═════ Supplied information
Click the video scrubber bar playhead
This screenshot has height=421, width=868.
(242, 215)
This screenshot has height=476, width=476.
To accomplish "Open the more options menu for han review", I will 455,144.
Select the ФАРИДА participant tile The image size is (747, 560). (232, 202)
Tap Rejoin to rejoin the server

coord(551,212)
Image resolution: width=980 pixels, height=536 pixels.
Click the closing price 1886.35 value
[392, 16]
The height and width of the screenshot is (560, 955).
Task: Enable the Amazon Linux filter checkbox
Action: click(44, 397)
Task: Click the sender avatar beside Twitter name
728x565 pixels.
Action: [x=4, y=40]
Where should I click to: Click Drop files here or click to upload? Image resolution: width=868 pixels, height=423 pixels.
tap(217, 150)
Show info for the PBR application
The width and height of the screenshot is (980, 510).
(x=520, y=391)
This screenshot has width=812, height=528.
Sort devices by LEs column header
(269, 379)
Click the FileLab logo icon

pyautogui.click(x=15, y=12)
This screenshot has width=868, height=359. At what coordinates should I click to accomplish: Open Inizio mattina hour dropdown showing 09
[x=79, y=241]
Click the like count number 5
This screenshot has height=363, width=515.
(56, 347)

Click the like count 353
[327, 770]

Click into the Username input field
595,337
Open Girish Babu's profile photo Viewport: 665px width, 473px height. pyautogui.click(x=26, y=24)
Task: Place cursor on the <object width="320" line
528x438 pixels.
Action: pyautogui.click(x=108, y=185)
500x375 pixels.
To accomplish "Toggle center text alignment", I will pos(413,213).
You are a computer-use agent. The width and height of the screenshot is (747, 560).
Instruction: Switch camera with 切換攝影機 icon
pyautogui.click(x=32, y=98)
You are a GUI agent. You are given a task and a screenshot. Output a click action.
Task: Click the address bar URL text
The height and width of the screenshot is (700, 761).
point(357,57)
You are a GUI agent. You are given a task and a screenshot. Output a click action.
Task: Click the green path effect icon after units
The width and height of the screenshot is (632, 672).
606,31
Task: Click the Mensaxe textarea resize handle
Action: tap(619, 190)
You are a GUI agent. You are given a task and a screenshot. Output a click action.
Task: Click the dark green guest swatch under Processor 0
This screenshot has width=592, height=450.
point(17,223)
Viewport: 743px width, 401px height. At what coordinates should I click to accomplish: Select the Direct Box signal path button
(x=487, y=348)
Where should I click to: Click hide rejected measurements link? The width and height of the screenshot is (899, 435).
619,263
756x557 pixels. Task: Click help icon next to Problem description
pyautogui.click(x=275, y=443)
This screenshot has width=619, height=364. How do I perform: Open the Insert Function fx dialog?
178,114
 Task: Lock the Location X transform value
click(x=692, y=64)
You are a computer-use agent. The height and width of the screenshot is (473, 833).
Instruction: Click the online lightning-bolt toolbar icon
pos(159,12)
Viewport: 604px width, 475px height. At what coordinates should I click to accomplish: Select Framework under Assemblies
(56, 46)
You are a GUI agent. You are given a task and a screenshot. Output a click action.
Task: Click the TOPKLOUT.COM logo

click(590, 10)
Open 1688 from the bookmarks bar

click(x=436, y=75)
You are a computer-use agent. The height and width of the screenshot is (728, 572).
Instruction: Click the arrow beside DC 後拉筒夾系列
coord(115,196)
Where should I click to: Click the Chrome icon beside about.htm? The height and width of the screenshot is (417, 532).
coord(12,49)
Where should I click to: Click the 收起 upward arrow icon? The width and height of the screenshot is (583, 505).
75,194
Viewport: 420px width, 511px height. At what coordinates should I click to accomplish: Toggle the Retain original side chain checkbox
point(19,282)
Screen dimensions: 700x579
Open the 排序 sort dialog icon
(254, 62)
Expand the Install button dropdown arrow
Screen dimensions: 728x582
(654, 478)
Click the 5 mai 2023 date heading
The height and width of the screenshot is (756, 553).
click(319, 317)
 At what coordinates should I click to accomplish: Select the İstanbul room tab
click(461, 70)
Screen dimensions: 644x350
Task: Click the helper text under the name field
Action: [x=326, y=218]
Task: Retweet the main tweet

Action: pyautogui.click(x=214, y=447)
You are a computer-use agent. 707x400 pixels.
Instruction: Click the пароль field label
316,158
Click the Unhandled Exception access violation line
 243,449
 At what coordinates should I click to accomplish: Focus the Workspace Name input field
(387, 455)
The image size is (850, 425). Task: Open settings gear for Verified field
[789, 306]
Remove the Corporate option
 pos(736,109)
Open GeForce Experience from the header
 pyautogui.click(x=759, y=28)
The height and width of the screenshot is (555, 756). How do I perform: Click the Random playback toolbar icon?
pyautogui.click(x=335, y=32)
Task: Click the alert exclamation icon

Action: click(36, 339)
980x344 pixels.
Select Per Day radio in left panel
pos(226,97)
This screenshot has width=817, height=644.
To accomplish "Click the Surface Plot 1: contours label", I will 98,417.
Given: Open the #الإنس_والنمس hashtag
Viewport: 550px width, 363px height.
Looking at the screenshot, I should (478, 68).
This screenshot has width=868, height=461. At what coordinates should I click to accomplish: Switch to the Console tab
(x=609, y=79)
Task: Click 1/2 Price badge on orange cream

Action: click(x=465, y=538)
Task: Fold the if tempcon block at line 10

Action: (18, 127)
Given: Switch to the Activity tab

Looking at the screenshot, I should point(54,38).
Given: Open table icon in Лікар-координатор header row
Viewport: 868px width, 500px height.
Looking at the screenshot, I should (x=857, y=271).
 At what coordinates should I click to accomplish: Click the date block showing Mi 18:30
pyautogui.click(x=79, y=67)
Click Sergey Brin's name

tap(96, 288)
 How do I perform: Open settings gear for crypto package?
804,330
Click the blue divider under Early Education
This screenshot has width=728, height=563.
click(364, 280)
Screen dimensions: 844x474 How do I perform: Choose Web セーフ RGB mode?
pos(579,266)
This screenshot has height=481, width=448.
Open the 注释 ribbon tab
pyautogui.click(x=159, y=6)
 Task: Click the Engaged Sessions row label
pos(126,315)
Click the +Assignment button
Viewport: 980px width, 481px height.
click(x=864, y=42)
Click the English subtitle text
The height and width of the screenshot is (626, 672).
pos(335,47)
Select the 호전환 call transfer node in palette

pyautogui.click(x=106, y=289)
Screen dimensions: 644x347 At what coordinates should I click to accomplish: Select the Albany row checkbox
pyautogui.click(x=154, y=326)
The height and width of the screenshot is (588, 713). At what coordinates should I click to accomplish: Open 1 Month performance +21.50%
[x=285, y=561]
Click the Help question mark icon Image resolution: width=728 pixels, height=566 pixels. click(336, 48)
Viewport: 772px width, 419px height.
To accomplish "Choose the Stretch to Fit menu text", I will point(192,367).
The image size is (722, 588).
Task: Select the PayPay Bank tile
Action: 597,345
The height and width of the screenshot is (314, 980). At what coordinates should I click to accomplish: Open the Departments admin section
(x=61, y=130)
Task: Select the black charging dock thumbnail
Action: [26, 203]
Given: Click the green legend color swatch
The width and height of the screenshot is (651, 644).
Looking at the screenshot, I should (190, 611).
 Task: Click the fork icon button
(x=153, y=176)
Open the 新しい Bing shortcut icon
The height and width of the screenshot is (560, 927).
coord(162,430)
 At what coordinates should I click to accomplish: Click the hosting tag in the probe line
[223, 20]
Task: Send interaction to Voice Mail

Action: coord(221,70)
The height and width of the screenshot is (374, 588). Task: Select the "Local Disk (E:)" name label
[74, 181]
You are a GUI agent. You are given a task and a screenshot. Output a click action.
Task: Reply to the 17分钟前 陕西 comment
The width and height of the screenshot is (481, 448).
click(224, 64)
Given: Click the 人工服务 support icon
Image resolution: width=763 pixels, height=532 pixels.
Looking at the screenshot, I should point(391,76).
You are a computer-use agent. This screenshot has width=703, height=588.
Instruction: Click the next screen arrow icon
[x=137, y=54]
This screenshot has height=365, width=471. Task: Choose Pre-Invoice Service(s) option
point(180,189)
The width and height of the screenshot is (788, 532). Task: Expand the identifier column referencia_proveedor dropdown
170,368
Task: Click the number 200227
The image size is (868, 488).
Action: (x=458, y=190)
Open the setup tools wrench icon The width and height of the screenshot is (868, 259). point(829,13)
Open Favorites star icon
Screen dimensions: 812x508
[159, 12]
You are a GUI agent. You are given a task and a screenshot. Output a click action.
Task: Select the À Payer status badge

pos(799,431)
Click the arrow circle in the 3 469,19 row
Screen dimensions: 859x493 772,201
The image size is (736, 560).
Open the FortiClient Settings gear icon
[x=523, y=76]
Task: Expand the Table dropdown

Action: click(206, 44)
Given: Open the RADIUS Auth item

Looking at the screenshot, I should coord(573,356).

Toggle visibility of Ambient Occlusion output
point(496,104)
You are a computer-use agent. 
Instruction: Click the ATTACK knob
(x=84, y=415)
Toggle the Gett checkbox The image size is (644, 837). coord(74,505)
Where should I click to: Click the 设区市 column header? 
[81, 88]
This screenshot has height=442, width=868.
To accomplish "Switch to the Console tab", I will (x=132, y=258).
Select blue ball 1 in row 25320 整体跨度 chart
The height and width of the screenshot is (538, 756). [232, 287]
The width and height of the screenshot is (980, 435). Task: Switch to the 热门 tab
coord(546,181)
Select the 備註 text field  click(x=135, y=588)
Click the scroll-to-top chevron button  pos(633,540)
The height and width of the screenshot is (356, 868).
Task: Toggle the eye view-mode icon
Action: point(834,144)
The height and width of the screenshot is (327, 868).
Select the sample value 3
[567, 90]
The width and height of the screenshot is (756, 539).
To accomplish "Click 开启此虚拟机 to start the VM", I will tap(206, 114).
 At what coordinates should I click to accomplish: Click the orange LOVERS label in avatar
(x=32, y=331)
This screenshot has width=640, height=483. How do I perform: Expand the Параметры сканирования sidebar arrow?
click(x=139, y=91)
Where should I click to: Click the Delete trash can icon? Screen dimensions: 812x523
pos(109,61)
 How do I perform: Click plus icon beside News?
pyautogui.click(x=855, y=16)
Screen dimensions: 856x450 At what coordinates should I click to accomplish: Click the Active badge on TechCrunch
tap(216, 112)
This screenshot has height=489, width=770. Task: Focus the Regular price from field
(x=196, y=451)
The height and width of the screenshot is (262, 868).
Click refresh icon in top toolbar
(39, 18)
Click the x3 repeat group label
══════════
[Task instructions] Wherever the word "swatch" appears in the listing above, copy the whole line.

[Answer box]
Task: Click the dark green guest swatch under Processor 0
Given: Click the green legend color swatch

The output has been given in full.